NANCY Seminar – Zéphirin NGANMENI (Université Paris 8)
The 2025/12/16
From 11:00am to 12:30pm
Event details :
Title: The Constitution in the Map: Evidence from Three French Metropolises
Abstract: Traditional power indices offer elegant measures of influence in collective decision-making bodies, but their foundational assumption of voter symmetry overlooks the critical role of geography in shaping political alliances. This limitation is particularly acute in metropolitan councils, where territorial interests and spatial proximity are paramount drivers of coalition formation. This paper challenges the symmetrical paradigm by arguing that the spatial configuration of member municipalities is not a passive backdrop but an active, constitutional determinant of power. Using a spatial voting game framework and a generalized distance-based power index, we analyze the distribution of influence within France’s three largest and most structurally diverse metropolitan councils: the monocentric Greater Paris, the bipolar Aix-Marseille-Provence, and the polycentric Metropolis of Lille.

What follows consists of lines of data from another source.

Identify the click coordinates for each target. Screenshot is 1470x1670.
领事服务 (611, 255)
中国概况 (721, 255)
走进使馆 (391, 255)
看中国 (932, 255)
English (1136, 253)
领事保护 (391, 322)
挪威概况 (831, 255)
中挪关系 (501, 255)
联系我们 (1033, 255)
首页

Our findings reveal a systematic divergence from the power distributions predicted by classical models. In Paris, centrality amplifies the core’s power; in Aix-Marseille, the eccentric position of the demographic heavyweight critically weakens its influence, breaking a formal dictatorship; and in Lille, the polycentric layout fosters a more balanced and negotiated distribution of power. The results demonstrate that a council’s political constitution is written as much in its territorial map as in its formal statutes, with a clear “geometry of pivotality” governing outcomes. This has profound implications for institutional design and public policy, revealing that major infrastructure and planning decisions are inherently political acts that redistribute power and offering a predictive tool for designing more equitable metropolitan governance.